On March 15, 2017, Jean Francois was released by the Redskins.

===Green Bay Packers===
On March 24, 2017, Jean Francois signed a one-year, $3 million contract with the Green Bay Packers. He was released on September 12. Jean Francois re-signed with the team nine days later. On November 1, he was released again by the Packers.

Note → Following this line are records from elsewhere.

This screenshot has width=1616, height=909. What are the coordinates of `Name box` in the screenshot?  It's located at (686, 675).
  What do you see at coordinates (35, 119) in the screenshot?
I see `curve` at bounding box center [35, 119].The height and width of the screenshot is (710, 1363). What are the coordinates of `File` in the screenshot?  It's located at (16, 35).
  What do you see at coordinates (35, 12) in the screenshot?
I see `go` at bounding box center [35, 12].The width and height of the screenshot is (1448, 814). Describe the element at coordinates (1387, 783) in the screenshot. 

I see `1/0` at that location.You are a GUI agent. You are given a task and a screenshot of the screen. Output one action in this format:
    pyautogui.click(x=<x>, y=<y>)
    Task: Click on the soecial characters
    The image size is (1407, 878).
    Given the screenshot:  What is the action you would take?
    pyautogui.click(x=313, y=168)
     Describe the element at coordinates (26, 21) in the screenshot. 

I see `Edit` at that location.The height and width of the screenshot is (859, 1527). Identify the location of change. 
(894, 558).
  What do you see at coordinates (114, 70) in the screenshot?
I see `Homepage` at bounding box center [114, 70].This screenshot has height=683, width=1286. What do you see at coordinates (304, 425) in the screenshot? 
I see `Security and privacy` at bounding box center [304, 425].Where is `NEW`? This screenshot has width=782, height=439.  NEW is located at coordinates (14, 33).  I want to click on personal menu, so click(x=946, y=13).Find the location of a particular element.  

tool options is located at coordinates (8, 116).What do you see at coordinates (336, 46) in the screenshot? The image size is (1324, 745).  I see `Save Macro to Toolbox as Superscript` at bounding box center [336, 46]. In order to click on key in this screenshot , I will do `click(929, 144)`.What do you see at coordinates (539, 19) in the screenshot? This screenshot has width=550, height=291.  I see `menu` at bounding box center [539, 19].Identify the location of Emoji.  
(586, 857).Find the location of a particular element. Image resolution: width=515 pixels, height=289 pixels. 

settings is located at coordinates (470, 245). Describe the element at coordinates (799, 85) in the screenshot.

===New England Patriots===
On November 7, 2017, Jean Francois signed with the New England Patriots. He was released on December 2. Jean Francois was re-signed on December 13.

===Detroit Lions===
On July 25, 2018, Jean Francois signed a one-year deal with the Detroit Lions.

==NFL career statistics==

Legend
| Bold | Career high |

===Regular season===

Year: Team; Games; Tackles; Interceptions; Fumbles
GP: GS; Cmb; Solo; Ast; Sck; TFL; Int; Yds; TD; Lng; PD; FF; FR; Yds; TD
2009: SF; 3; 0; 0; 0; 0; 0.0; 0; 0; 0; 0; 0; 0; 0; 0; 0; 0
2010: SF; 16; 0; 12; 9; 3; 1.0; 0; 0; 0; 0; 0; 1; 1; 0; 0; 0
2011: SF; 16; 2; 15; 12; 3; 0.0; 0; 0; 0; 0; 0; 2; 0; 0; 0; 0
2012: SF; 16; 3; 22; 12; 10; 2.0; 4; 0; 0; 0; 0; 0; 0; 0; 0; 0
2013: IND; 10; 10; 19; 13; 6; 2.5; 5; 0; 0; 0; 0; 2; 0; 0; 0; 0
2014: IND; 16; 13; 28; 18; 10; 3.0; 7; 0; 0; 0; 0; 4; 0; 1; 0; 0
2015: WAS; 16; 1; 25; 9; 16; 2.0; 5; 0; 0; 0; 0; 1; 0; 0; 0; 0
2016: WAS; 16; 6; 32; 17; 15; 1.5; 3; 0; 0; 0; 0; 1; 0; 0; 0; 0
2017: GB; 6; 0; 2; 1; 1; 0.0; 0; 0; 0; 0; 0; 0; 0; 0; 0; 0
NE: 6; 1; 10; 6; 4; 0.0; 2; 0; 0; 0; 0; 0; 0; 0; 0; 0
2018: DET; 16; 11; 30; 19; 11; 2.0; 3; 0; 0; 0; 0; 0; 0; 0; 0; 0
137; 47; 195; 116; 79; 14.0; 29; 0; 0; 0; 0; 11; 1; 1; 0; 0

===Playoffs===

Year: Team; Games; Tackles; Interceptions; Fumbles
GP: GS; Cmb; Solo; Ast; Sck; TFL; Int; Yds; TD; Lng; PD; FF; FR; Yds; TD
2011: SFO; 2; 0; 0; 0; 0; 0.0; 0; 0; 0; 0; 0; 1; 0; 0; 0; 0
2012: SFO; 3; 0; 2; 1; 1; 0.0; 0; 0; 0; 0; 0; 0; 0; 0; 0; 0
2013: IND; 2; 2; 5; 3; 2; 1.0; 2; 0; 0; 0; 0; 0; 0; 0; 0; 0
2014: IND; 3; 0; 6; 0; 6; 0.5; 0; 0; 0; 0; 0; 0; 0; 0; 0; 0
2015: WAS; 1; 0; 1; 1; 0; 0.0; 0; 0; 0; 0; 0; 0; 0; 0; 0; 0
2017: NE; 3; 1; 6; 4; 2; 1.0; 1; 0; 0; 0; 0; 0; 0; 0; 0; 0
14; 3; 20; 9; 11; 2.5; 3; 0; 0; 0; 0; 1; 0; 0; 0; 0

==Personal life==
Jean Francois has a brother named Michael. He is of Haitian descent.